- **EXERCISE INSTRUCTIONS**:
A – Translate this sentence from the Gabriel Renville text into Spanish: "Both Nancy and John were students at the school."
B – In the Gabriel Renville text, change "body" to "remains" and give the passage that begins at the words "Gabriel Renville at" and stops after "John N. Choate.".

- **DOCUMENT**:
__________________________________________________

Gabriel Renville at Carlisle Indian School, some time between August 10 and August 17, 1880. Renville visited the school to bring home the body of his son, John, who had died, and his surviving daughter, Nancy. Both Nancy and John were students at the school. Photograph by John N. Choate.

Gabriel Renville was a fur trader, a farmer, and the leader of the Sisseton-Wahpeton Dakota from 1867 until 1892. Related by blood to multiple Dakota bands and mixed-ancestry families, he opposed Ta Oyate Duta (His Red Nation, also known as Little Crow) and other Dakota who fought against settler-colonists in the U.S.–Dakota War of 1862. His choice angered some of his relatives, who saw him as serving the interests of settler-colonists. After the war, he was one of many who worked to reacquire land for the Sisseton-Wahpeton people.

Gabriel Renville, also known as Ti Wakan (Sacred Lodge), was born in about 1825, at a village west of Big Stone Lake (Bde Inyan Takinyanyan). His father was Victor Renville, of Dakota and French ancestry. His mother, Winona Crawford, was both Dakota and British. Through them, Gabriel’s family ties extended into the Mdewakanton band of Dakota. After Gabriel's father died, Winona married Joseph Akipa Renville, a Wahpeton Dakota man.

__________________________________________________

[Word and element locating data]
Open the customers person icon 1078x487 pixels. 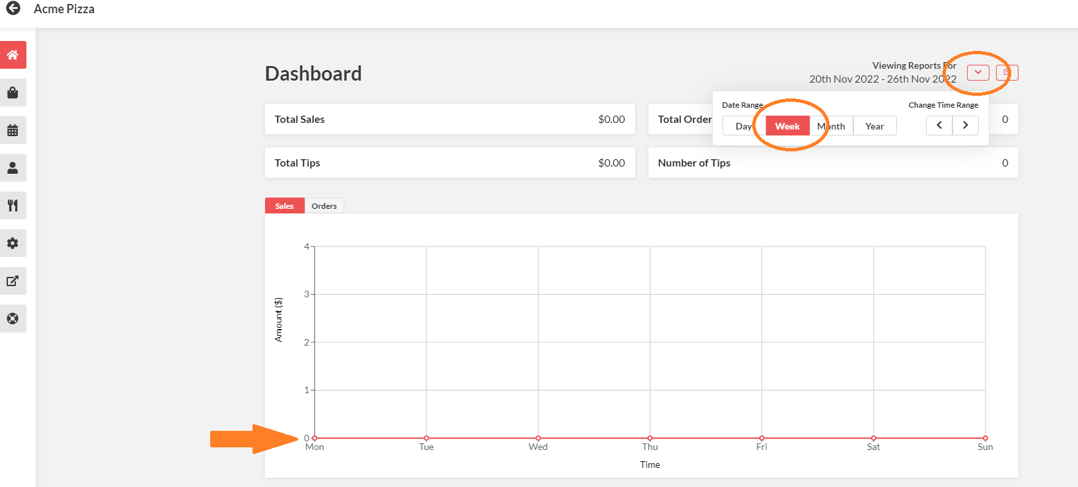click(13, 168)
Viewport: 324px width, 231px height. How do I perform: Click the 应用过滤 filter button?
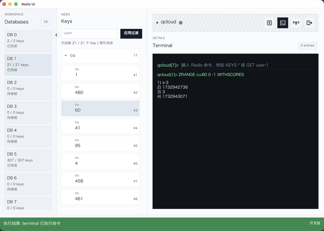click(x=131, y=33)
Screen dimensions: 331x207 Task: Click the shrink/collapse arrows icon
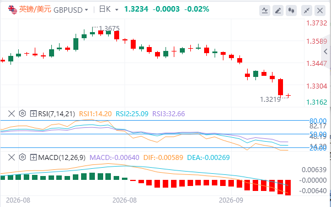[x=307, y=10]
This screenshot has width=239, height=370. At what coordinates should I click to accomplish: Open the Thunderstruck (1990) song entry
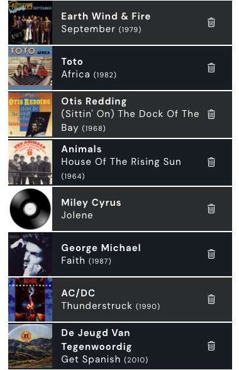pyautogui.click(x=111, y=306)
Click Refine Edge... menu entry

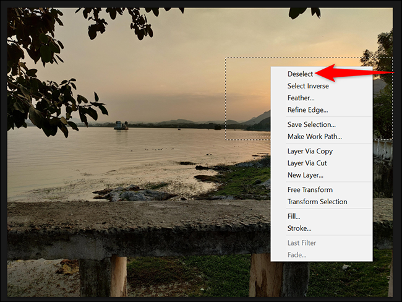[307, 110]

__________________________________________________

- **ANSWER SET**:
A – Tanto Nancy como John eran estudiantes de la escuela.

B –
Gabriel Renville at Carlisle Indian School, some time between August 10 and August 17, 1880. Renville visited the school to bring home the remains of his son, John, who had died, and his surviving daughter, Nancy. Both Nancy and John were students at the school. Photograph by John N. Choate.